Cette solution nous a été inspirée, en quelque sorte, par la loi du 24 juillet 2019 relative à l’organisation et à la transformation du système de santé, dite loi Buzyn, dans laquelle nous avions demandé aux jeunes médecins généraux de passer six mois sur le terrain pendant la dernière année du troisième cycle. Mais jamais le décret n’a été pris ! On nous a expliqué qu’il ne fallait pas déshabiller Paul pour habiller Jacques et que les internes devaient rester dans l’hôpital.
Nous avons creusé pour trouver des solutions. Nous vous proposons ce texte important. Il s’agit de créer une quatrième année de consolidation et de professionnalisation pour les étudiants de troisième cycle de médecine générale.
Nous voulons tout d’abord permettre l’installation, certes provisoire, de 3 500 à 4 000 jeunes médecins généralistes sur l’ensemble du territoire, en ville ou en zone rurale, car la France entière est désormais un vaste désert médical. Nous tenons beaucoup par ailleurs à les rémunérer de manière attractive, comme de vrais médecins, avec un paiement à l’acte. Nous voulons aussi permettre aux collectivités de s’engager : de nombreuses collectivités ne demandent pas mieux que de mettre à la disposition de ces médecins un logement, par exemple ; cette question se pose s’agissant de personnes qui vont passer une année dans un territoire. Cela permettrait surtout de faciliter l’installation de ces jeunes médecins dans nos territoires urbains et ruraux, alors que la formation actuelle ne les incite pas à s’installer.
À la lecture des comptes rendus des auditions et de l’excellent rapport de Mme Imbert, on constate qu’à défaut de faire l’unanimité, un consensus s’est établi. Lorsque nous avons rencontré l’ordre national des médecins, les deux grands syndicats des médecins généralistes et les deux grands syndicats des internes, je n’avais pas senti une franche opposition.
Les internes en médecine générale sont les seuls internes à ne pas avoir cette quatrième année de consolidation depuis que la médecine générale est devenue une spécialité. Il y a là un problème. Cette année de consolidation permettrait de mieux préparer et d’inciter à l’installation des jeunes médecins, à condition que ces derniers soient accompagnés par un médecin référent ; il est important d’y insister et de le mettre en œuvre.

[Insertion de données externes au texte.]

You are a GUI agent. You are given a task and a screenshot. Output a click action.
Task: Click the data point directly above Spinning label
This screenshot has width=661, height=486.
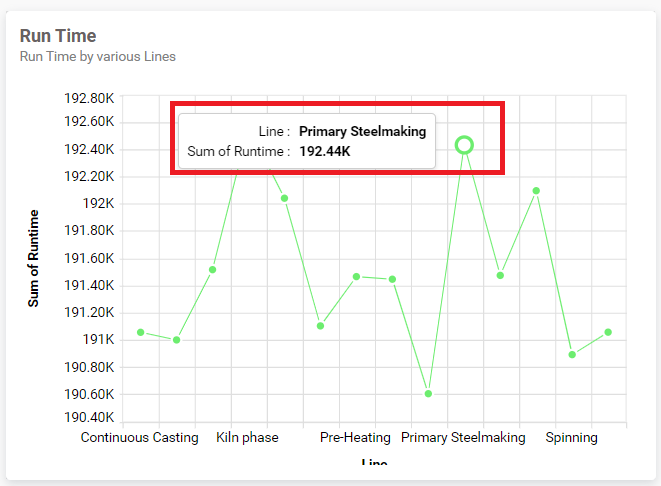pos(572,355)
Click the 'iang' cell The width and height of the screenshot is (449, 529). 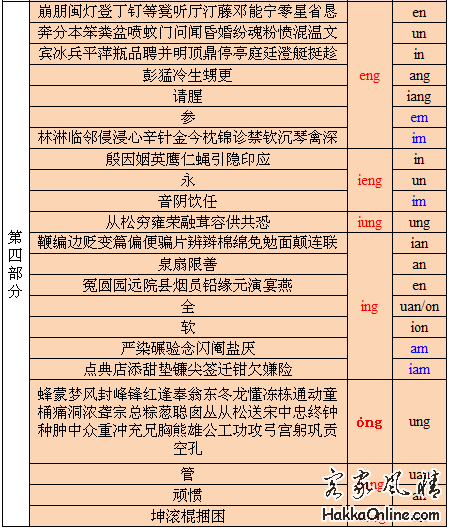point(419,96)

Monsieur le ministre, vous avez indiqué avoir en quelque sorte repris une telle proposition dans le projet de loi de financement de la sécurité sociale (PLFSS). À mon sens, vous l’avez fait de façon précipitée, sans concertation, et sans en définir les modalités, ce qui a pu raidir un certain nombre de syndicats, notamment ceux des internes. Je pense en outre que la rédaction de votre texte lui fait courir le risque d’être jugé anticonstitutionnel, car une telle mesure n’a pas de conséquences sur les finances sociales.
Peu importe : notre proposition de loi est, en quelque sorte, une séance de rattrapage, et je suis heureux de pouvoir y contribuer utilement.
Mes chers collègues, quand on choisit de devenir médecin – monsieur le ministre, vous êtes médecin, de même que plusieurs membres de la Haute Assemblée –, on choisit non seulement une vocation, mais aussi une mission de service public. C’est au regard de cette mission de service public, à laquelle je crois beaucoup, que nous devons examiner la présente proposition de loi.
Cela nous oblige, nous, parlementaires, à bouger, à voter, à faire des propositions. Et cela vous oblige, vous, exécutif, à consolider ces propositions. Cela oblige les jeunes médecins, quand ils s’investissent dans ce beau métier, à considérer qu’on ne peut pas laisser des millions de Français sans médecin traitant.
C’est une prise de responsabilité. Nous prenons les nôtres aujourd’hui, avec une forme de courage et beaucoup de sincérité. Monsieur le ministre, vous devez aussi prendre les vôtres, de même que le milieu médical. C’est fondamental : cette réforme est nécessaire et urgente.